SeedLM: Compressing LLM Weights into Seeds of Pseudo-Random Generators

(machinelearning.apple.com)

171 points pizza | 1 comments | 06 Apr 25 08:53 UTC | HN request time: 0s | source

Show context

visarga ◴[06 Apr 25 10:35 UTC] No.43600416[source]▶

Very interesting trick, using a dictionary of basis vectors which are quickly computed from a seed without storage. But the result is the same 3 or 4 bit quantization, with only a slight improvement. Their tiles are small, just 8 or 12 weights, it's why compression doesn't go too far. It would have been great if this trick lowered quantization <1 bit/weight, that would require longer tiles. Wondering what are the limits if we use a larger reservoir of cheap entropy as part of neural net architecture, even in training.

Congrats to Apple and Meta, makes sense they did the research, this will go towards efficient serving of LLMs on phones. And it's very easy to implement.
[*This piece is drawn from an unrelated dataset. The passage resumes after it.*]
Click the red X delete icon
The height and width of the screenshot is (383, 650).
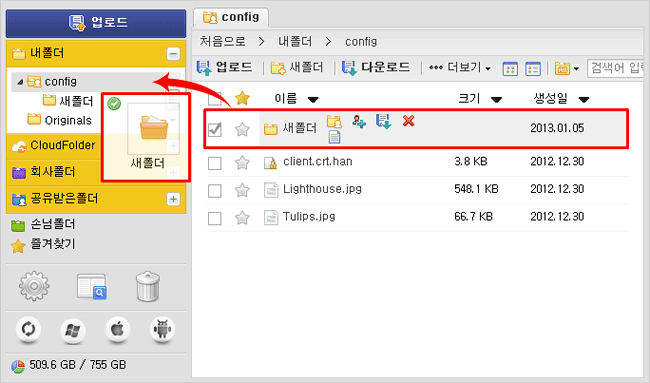pos(408,121)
replies(2): >>43600451 #>>43601616 #

kingsleyopara ◴[06 Apr 25 10:47 UTC] No.43600451[source]▶

>>43600416 #

I was about to post something similar. While the research is interesting, it doesn’t offer any advantages over 3- or 4-bit quantization. I also have to assume they explored using longer tiles but found it to be ineffective — which would make sense to me from an information theory perspective.

replies(3): >>43600460 #>>43601409 #>>43603433 #

1. hedgehog ◴[06 Apr 25 17:59 UTC] No.43603433[source]▶

>>43600451 #

This technique has three significant advantages over popular low bit quantization: 1) it retains more accuracy, 2) it does not require calibration data, 3) it's easier to implement in hardware.

↑